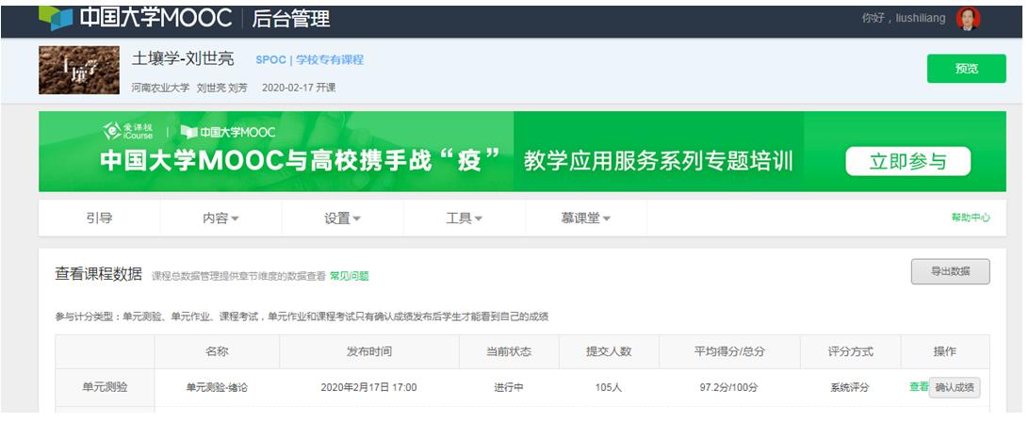This screenshot has height=422, width=1029.
Task: Click 确认成绩 button for 单元测验-绪论
Action: (956, 386)
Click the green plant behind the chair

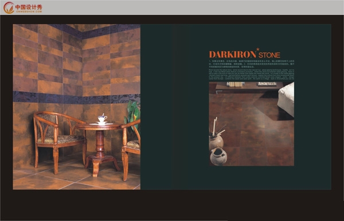[132, 115]
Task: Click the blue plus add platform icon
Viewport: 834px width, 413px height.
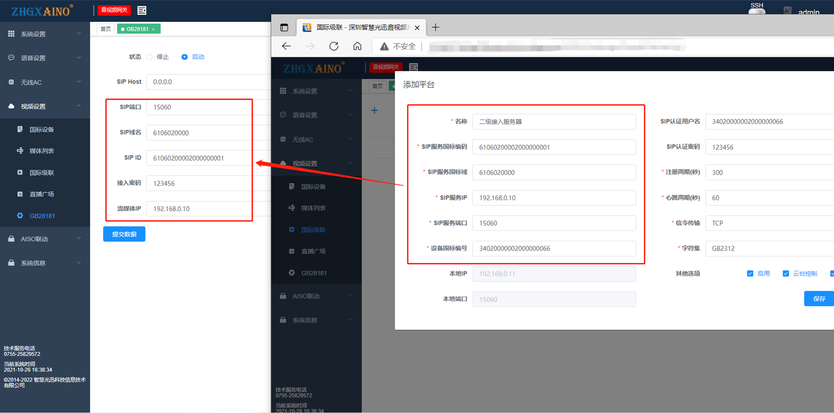Action: (375, 111)
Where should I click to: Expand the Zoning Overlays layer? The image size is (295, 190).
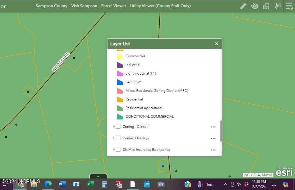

• • •

Assignment » The lines from the one containing "Task: Click the blue plus add platform icon" to the final line of the material, both ends included, should be retyped exactly and alone, with no pictures.

Worked solution »
Task: Click the blue plus add platform icon
Viewport: 834px width, 413px height.
Action: (375, 111)
Where should I click to: Expand the Zoning Overlays layer? The image size is (295, 190).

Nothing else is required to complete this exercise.